In 1853, Samuel Longfellow became minister of the Second Church and the decision was made to build a permanent home for the congregation.[8] Jacob Wrey Mould was commissioned as the architect and ground was broken in June 1857.[8] The estimated cost of the building was originally US$14,000, but it would eventually cost more than US$25,000, leaving the Congregation with a debt of more than US$10,000 that would not be paid off until 1872. On March 2, 1858, Longfellow dedicated the New Chapel on the corner of Clinton and Congress for its use.

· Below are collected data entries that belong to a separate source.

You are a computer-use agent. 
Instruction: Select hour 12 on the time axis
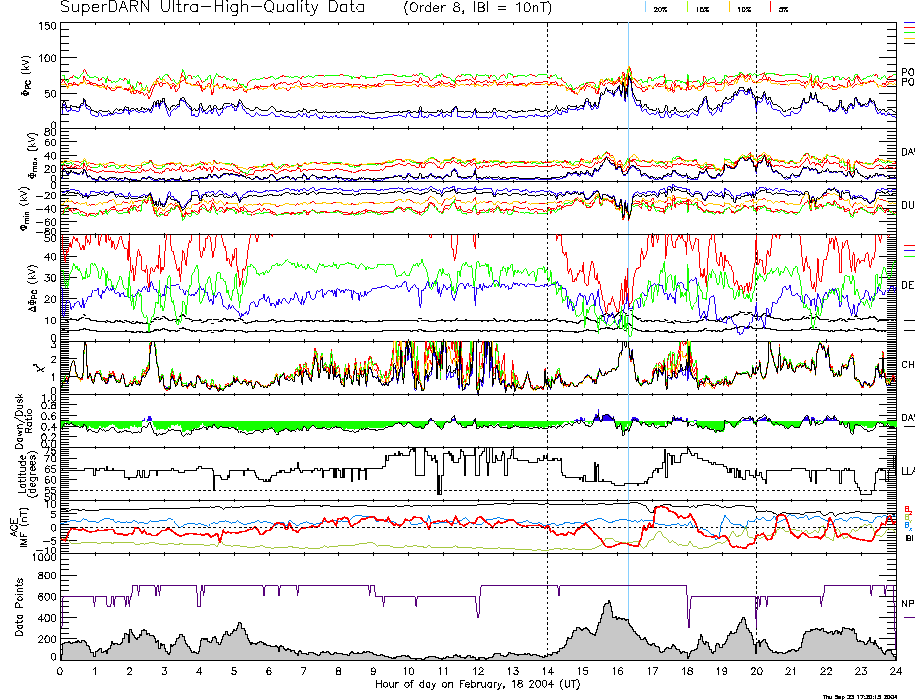pos(478,672)
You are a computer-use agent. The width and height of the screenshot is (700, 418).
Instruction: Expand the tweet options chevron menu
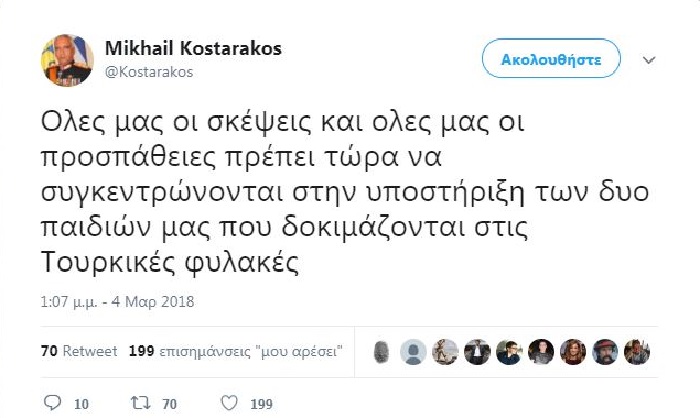[649, 60]

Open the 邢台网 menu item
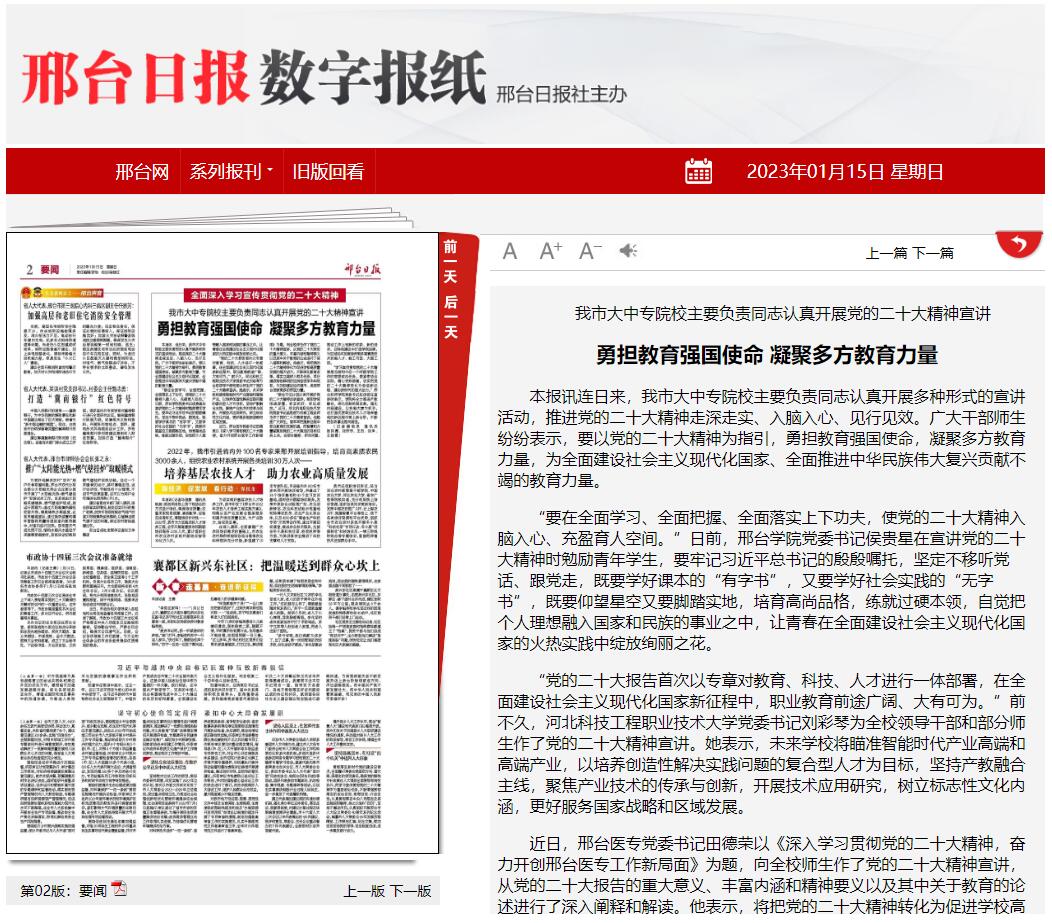[x=142, y=171]
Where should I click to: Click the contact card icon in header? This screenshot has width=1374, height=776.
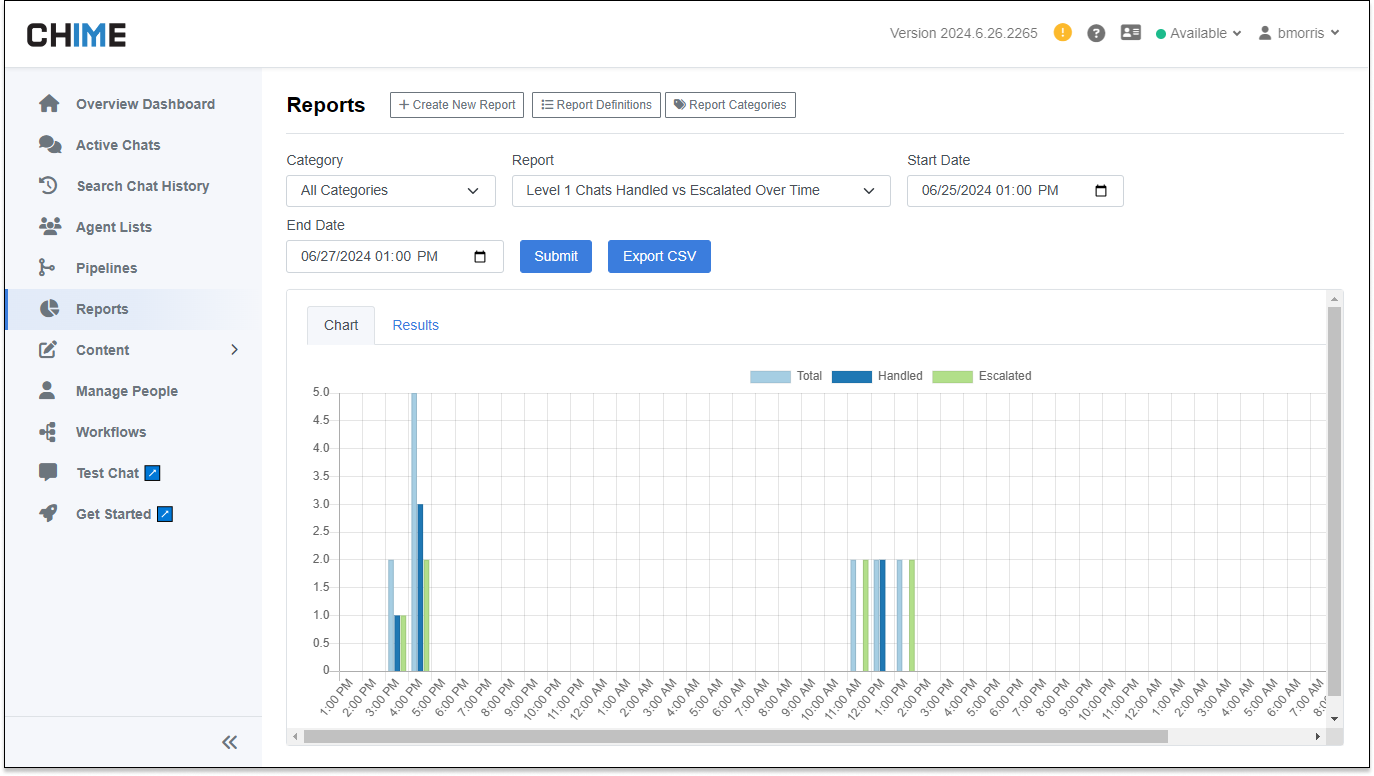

Longfellow's strong abolitionist preaching was not popular among the new members of the church.[9] However, the liberal members of the Congregation loved their minister. Because of Longfellow's strong abolitionist preaching, the Church was controversial and grew in debt as some members felt offended. Longfellow resigned from his ministry in the Second Church in April 1860.
Following Longfellow, the Reverend, Nathan Augustus Staples (1861–63) became head of the church.[10] His preaching strongly supported abolitionism and the science of the Herbert Spencer and Charles Darwin’s discoveries. During the American Civil War, the Second Church was involved in organizing donations to the Union front. His successor, the John White Chadwick, also a supporter of Darwinism, lead the church from 1864 to 1904. He continued preaching previous ministers' theology in most of his sermons. Chadwick attracted many new members with his preaching and the Congregation was finally able to pay its debt in 1872.
The Brooklyn Ethical Association held its first meetings in the Second Unitarian Church in 1880s, having Chadwick as one of its most valuable members. The Second Church’s Female Employment Society had also grown out of “the Little Church on the Corner”. According to Olive Hoogenboom, "The Second Church remained a center of controversy for half of its seventy-four-year existence".[7]
20th Century
editAfter John White Chadwick, the Second Unitarian Church was led by Caleb S. S. Dutton (1907–14) and Charles H. Lyttle (1914–24), the last minister of the Second Church who brought the two Societies together in 1924.
By 1924, the demographics of Brooklyn were changing rapidly. New immigrants from Europe and other parts of the Americas were arriving daily. Brooklyn residents with established wealth were migrating to less crowded areas of Brooklyn, or Long Island. Both the First and the Second Unitarian Churches suffered great losses within its members between 1910 and 1920. On the last Sunday of December 1924, the Second Unitarian Congregation held a closing service at their Little Chapel. They merged with the First Unitarian Congregation in Brooklyn. The Third and Fourth Congregations followed.[citation needed]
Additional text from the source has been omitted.